Prompt: From the records below, output exactly the lines running from the line containing "Where should I click to: Follow" through the line containing "Task: Switch to the Meine Boni tab", and no others.

__________________________________________________

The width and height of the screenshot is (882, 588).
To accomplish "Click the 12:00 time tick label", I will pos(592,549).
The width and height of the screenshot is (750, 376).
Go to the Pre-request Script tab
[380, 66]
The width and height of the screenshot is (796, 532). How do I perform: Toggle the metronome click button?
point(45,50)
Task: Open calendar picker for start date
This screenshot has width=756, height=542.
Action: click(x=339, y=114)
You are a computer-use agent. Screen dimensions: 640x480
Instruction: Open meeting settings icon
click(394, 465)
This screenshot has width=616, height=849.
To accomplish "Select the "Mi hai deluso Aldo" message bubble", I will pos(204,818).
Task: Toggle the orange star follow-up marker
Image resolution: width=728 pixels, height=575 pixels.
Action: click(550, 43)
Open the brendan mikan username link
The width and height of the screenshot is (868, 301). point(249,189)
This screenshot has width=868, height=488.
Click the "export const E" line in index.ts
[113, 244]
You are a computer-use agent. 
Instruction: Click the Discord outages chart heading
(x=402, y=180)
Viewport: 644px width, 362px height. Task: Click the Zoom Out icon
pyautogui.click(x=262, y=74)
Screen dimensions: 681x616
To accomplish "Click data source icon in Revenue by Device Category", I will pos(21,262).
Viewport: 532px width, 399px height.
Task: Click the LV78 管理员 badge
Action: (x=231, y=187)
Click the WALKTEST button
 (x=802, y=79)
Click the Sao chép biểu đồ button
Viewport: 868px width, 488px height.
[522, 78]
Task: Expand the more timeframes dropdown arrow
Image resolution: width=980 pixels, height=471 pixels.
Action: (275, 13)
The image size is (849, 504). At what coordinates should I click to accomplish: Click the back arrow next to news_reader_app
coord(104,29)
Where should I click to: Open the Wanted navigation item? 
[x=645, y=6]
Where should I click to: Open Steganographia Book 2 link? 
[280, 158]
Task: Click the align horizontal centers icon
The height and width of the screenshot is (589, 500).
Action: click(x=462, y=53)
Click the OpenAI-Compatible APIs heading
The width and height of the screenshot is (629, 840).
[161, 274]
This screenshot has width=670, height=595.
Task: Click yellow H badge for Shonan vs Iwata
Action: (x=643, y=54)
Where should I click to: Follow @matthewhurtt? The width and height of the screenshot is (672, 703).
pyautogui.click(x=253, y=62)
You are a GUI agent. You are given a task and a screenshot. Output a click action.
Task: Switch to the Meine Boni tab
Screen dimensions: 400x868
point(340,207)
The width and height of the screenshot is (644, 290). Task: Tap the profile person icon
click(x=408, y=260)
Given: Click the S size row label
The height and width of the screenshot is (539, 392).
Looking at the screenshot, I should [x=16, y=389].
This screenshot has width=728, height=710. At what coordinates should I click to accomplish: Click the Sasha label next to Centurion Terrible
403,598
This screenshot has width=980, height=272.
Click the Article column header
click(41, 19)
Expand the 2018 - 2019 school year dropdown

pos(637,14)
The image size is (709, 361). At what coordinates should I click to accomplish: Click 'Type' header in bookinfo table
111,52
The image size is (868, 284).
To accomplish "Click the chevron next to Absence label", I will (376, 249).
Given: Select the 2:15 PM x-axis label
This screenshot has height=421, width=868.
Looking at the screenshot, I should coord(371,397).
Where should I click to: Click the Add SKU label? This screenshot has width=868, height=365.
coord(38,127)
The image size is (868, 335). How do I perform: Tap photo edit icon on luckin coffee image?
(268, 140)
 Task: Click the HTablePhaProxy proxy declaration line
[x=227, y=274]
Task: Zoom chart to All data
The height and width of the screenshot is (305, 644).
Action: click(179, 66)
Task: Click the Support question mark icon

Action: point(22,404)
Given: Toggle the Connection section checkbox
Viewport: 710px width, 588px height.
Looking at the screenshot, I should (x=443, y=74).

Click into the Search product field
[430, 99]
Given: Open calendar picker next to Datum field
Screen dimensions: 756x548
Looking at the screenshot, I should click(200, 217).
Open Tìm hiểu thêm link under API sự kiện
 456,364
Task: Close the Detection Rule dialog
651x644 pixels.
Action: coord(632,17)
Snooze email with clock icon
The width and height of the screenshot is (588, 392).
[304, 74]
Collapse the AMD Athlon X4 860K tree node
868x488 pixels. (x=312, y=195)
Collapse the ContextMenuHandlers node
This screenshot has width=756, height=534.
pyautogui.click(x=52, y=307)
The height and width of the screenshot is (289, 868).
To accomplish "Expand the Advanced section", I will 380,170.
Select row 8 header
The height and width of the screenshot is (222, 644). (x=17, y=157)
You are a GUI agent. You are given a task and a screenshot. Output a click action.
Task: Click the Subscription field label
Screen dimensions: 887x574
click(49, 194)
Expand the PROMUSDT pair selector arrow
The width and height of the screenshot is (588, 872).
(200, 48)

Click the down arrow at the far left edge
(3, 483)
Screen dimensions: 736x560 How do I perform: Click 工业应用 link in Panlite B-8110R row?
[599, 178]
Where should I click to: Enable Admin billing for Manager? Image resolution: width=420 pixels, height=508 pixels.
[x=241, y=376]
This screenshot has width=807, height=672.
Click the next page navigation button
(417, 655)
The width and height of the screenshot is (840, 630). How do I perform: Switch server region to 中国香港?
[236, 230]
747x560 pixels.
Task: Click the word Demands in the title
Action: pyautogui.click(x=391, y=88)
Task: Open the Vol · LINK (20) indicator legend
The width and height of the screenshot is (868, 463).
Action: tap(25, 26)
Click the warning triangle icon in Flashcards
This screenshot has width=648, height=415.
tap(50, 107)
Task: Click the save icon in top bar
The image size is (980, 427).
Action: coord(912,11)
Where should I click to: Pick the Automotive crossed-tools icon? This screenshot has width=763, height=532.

__________________________________________________

Exercise answer:
Where should I click to: Follow @matthewhurtt? The width and height of the screenshot is (672, 703).
pyautogui.click(x=253, y=62)
You are a GUI agent. You are given a task and a screenshot. Output a click action.
Task: Switch to the Meine Boni tab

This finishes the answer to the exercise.